- **What is expected**
Copy the records below exactly as they stand. Leave out the pictures.

- **Stored data entries**
====================

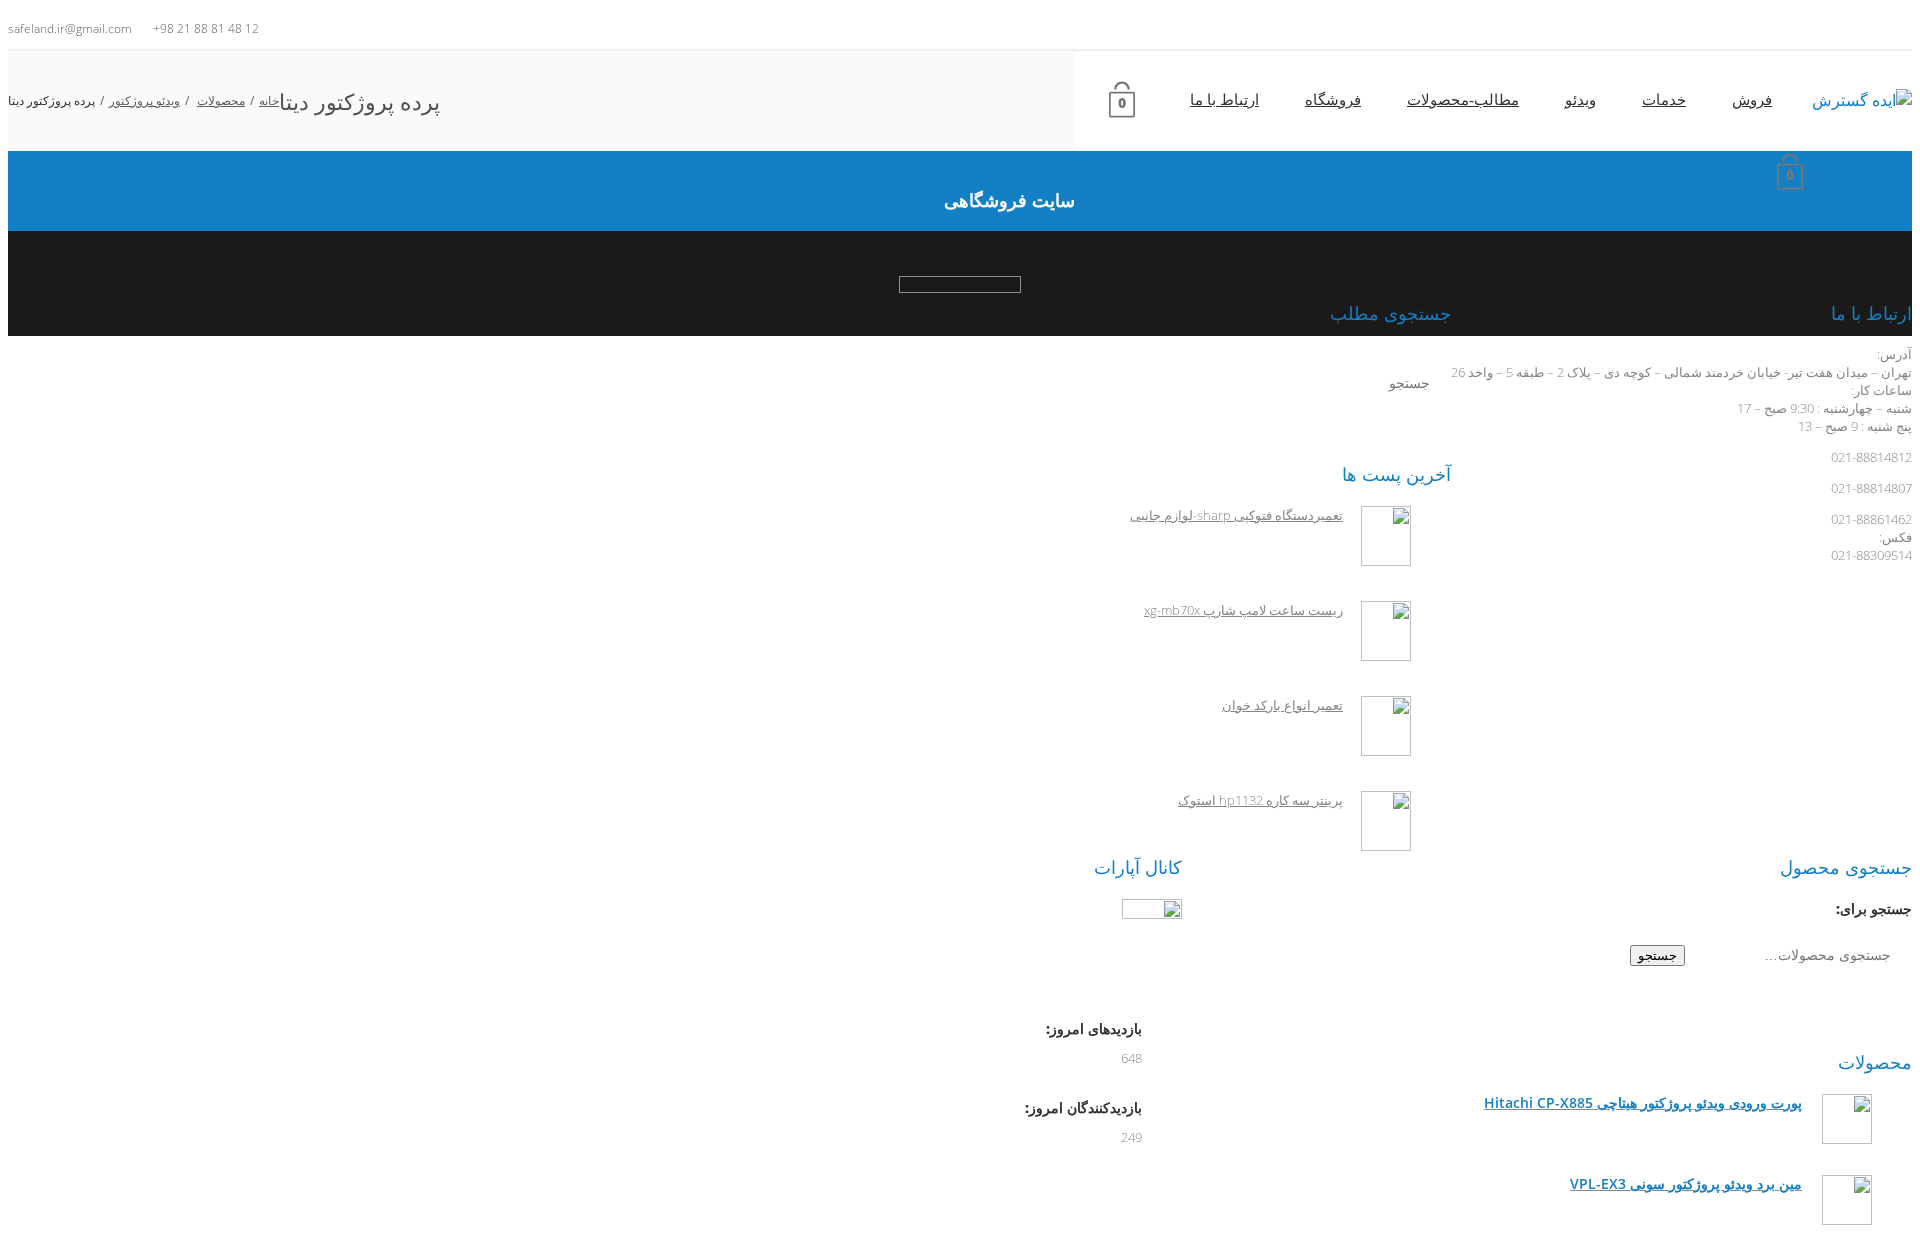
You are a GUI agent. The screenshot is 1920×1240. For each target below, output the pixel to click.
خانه (269, 100)
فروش (1752, 100)
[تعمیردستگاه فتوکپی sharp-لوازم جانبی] (1377, 561)
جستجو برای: (1874, 908)
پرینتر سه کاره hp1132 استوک (1260, 800)
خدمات (1664, 100)
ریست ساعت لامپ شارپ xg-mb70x (1243, 610)
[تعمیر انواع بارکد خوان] (1377, 751)
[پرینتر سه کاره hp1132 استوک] (1377, 846)
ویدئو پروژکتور (144, 100)
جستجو (1657, 955)
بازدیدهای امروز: (1092, 1028)
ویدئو (1580, 100)
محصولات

====================

- **Exercise output**
You are a GUI agent. The screenshot is 1920×1240. For each target below, output the pixel to click.
خانه (269, 100)
فروش (1752, 100)
[تعمیردستگاه فتوکپی sharp-لوازم جانبی] (1377, 561)
جستجو برای: (1874, 908)
پرینتر سه کاره hp1132 استوک (1260, 800)
خدمات (1664, 100)
ریست ساعت لامپ شارپ xg-mb70x (1243, 610)
[تعمیر انواع بارکد خوان] (1377, 751)
[پرینتر سه کاره hp1132 استوک] (1377, 846)
ویدئو پروژکتور (144, 100)
جستجو (1657, 955)
بازدیدهای امروز: (1092, 1028)
ویدئو (1580, 100)
محصولات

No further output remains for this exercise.